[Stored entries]

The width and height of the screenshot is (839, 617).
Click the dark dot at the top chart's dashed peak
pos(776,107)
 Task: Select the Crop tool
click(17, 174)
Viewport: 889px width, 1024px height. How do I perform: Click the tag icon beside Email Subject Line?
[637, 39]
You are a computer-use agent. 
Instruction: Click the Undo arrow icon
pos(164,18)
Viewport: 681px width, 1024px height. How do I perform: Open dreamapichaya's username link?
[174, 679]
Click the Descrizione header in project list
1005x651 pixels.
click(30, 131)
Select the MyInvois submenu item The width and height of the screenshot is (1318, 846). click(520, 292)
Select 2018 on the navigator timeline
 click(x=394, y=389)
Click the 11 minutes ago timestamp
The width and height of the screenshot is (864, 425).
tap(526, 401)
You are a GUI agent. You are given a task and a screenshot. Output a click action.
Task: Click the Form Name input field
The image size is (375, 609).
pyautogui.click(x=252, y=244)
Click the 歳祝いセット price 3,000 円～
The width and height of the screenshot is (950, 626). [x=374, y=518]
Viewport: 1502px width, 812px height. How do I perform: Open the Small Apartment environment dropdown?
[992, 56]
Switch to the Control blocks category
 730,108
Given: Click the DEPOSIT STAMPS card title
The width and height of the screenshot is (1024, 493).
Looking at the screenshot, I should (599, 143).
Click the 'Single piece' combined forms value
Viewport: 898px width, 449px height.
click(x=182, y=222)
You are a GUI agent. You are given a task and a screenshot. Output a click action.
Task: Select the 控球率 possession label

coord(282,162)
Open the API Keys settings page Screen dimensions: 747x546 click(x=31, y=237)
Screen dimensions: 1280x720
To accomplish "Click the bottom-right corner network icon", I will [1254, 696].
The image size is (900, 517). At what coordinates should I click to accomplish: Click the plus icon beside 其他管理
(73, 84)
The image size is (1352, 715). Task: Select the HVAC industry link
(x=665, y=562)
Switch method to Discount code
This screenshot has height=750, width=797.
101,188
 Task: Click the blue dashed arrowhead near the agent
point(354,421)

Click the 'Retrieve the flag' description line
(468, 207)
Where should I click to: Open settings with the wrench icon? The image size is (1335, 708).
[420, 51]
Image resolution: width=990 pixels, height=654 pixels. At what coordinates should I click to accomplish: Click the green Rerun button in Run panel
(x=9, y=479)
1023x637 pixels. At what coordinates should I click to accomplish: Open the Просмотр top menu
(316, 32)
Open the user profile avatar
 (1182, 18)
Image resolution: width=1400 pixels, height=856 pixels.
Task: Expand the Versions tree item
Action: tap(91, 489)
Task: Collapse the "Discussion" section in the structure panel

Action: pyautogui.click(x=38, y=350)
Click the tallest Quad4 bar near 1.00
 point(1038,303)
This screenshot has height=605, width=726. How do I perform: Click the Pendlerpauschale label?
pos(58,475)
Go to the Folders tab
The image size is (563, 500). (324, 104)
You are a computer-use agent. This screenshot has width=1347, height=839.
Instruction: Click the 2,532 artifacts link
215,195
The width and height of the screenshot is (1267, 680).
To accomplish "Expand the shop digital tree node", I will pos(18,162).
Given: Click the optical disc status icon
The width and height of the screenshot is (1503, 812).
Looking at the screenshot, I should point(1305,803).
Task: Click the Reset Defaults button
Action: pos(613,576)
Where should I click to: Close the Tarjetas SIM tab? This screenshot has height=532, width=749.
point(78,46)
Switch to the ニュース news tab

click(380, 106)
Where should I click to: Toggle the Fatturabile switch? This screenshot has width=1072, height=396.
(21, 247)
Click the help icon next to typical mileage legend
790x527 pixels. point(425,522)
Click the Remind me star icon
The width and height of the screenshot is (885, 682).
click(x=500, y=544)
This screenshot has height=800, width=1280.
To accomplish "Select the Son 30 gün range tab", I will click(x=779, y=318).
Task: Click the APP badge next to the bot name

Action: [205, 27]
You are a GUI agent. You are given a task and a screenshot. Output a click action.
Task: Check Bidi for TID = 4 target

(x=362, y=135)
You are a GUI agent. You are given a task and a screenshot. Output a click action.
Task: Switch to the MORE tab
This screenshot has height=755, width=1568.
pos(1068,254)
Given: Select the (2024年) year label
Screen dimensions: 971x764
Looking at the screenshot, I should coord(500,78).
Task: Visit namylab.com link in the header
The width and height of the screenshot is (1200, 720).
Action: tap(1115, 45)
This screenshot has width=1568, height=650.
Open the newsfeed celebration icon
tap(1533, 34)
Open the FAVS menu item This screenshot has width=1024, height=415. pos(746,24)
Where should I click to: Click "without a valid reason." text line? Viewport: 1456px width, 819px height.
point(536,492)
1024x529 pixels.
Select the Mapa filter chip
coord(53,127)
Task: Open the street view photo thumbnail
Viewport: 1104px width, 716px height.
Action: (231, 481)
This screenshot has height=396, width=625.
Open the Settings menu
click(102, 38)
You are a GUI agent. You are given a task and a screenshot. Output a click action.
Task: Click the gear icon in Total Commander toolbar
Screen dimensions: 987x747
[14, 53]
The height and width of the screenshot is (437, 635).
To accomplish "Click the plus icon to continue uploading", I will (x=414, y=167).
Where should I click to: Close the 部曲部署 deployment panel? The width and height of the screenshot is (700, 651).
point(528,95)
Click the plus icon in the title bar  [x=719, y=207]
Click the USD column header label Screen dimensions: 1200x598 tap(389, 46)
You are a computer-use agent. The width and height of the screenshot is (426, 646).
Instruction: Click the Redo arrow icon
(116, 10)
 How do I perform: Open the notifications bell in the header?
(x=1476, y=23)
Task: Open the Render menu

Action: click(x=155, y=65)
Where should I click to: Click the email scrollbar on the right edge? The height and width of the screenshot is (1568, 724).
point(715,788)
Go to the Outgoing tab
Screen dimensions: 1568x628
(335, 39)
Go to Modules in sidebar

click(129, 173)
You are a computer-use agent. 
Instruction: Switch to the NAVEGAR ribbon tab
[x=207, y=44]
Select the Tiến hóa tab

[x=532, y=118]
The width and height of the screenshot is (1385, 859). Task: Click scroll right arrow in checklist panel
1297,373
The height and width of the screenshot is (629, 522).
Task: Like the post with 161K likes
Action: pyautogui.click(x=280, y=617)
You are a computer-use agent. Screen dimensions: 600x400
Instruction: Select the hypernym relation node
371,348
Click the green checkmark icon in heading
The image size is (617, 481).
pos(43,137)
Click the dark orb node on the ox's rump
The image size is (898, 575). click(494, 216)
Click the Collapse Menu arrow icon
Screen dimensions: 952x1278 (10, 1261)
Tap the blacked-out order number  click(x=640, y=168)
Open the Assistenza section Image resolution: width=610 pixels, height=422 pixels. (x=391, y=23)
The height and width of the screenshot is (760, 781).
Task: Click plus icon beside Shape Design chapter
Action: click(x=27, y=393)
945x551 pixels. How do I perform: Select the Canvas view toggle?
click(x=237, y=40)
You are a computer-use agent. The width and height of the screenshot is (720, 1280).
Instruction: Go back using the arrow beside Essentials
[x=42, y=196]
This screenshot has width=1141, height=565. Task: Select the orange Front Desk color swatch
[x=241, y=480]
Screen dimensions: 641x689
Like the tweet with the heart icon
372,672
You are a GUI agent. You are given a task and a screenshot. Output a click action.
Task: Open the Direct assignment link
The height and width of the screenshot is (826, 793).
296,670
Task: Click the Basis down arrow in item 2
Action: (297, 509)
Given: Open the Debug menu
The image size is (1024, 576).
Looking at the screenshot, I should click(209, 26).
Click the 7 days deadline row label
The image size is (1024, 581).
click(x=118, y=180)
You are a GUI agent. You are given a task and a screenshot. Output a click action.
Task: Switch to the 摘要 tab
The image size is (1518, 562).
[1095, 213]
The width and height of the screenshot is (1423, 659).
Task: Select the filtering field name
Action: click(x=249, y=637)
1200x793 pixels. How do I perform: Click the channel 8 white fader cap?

## WORK INSTRUCTION
Figure out how many lines of the data above include "title", then give the number and nothing more.

## SOLUTION TO THE EXERCISE
2